When your organization completes its annual Form 990 to report to the IRS, it answers these questions in Part VI, Section B.:
12a Does the organization have a written conflict of interest policy?
13 Does the organization have a written whistleblower policy?
14 Does the organization have a written document retention and destruction policy?
If your organization answers "yes” and you’re happy with your policies, quit reading this article and take a look at something more fun! But if you answer no or wonder about the quality of your policies, you might want to read a bit more.
Not so fast, those of you who file 990EZ or the postcard! You may not have to answer to the IRS, but you’ll want to be sure you have good policies in place.
This year, the AACT Audit Committee researched and crafted a new set of policies for the organization. It was the committee’s aim to create policies that could serve as models for member theatres as well as AACT. At its February 2012 meeting, AACT adopted those policies. (Scroll down for links to the policies.)
The policies listed are not valuable just because adopting them allows you to answer "yes” to the IRS.
Each one is an example of good governance that protects your organization before a problem occurs. Before a Board member attempts to change theatre purchasing so it benefits a friend. Before a staff member or volunteer is disciplined or blackballed because they informed the Board of an illegal practice. Before your Board discovers they can’t address a complaint because someone threw all the records away.

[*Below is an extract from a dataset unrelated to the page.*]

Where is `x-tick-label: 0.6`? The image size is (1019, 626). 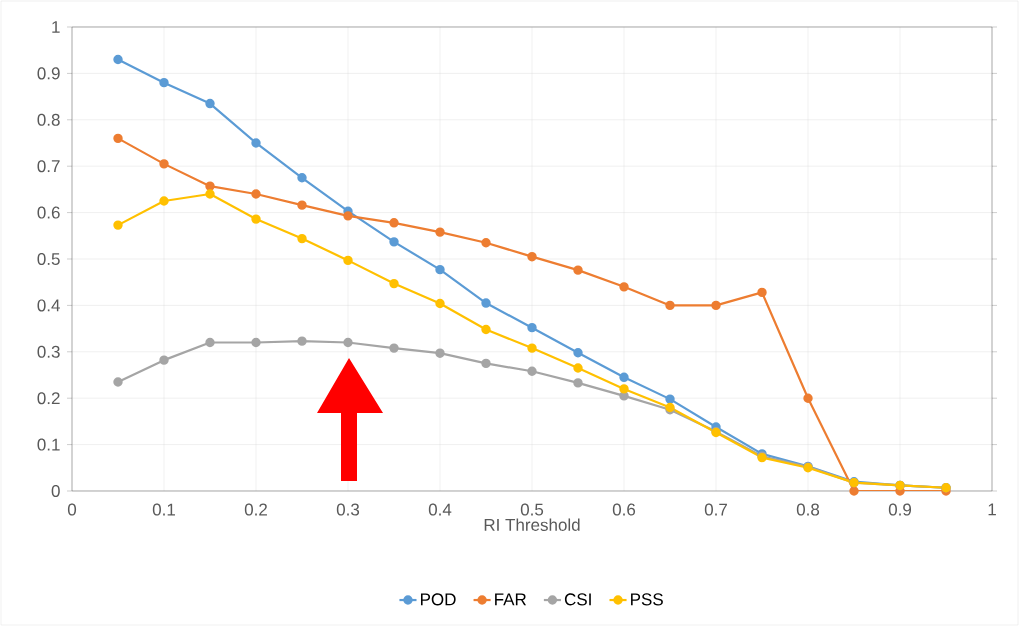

And there are many more examples.
Special thanks to Audit Committee members Jill Patchin and Bill Muchow (AACT past presidents) and Gary Walker (AACT executive vice president) for doing the hard work of research and drafting new policies, and to committee members Tim Jebsen and Jim Walker for refining the final product.
Here’s one more tip from the Audit Committee: Begin each of your board meetings with a call for conflicts of interest. It’s a reminder to board members of their responsibility and allows an opportunity for increased transparency – never a bad thing!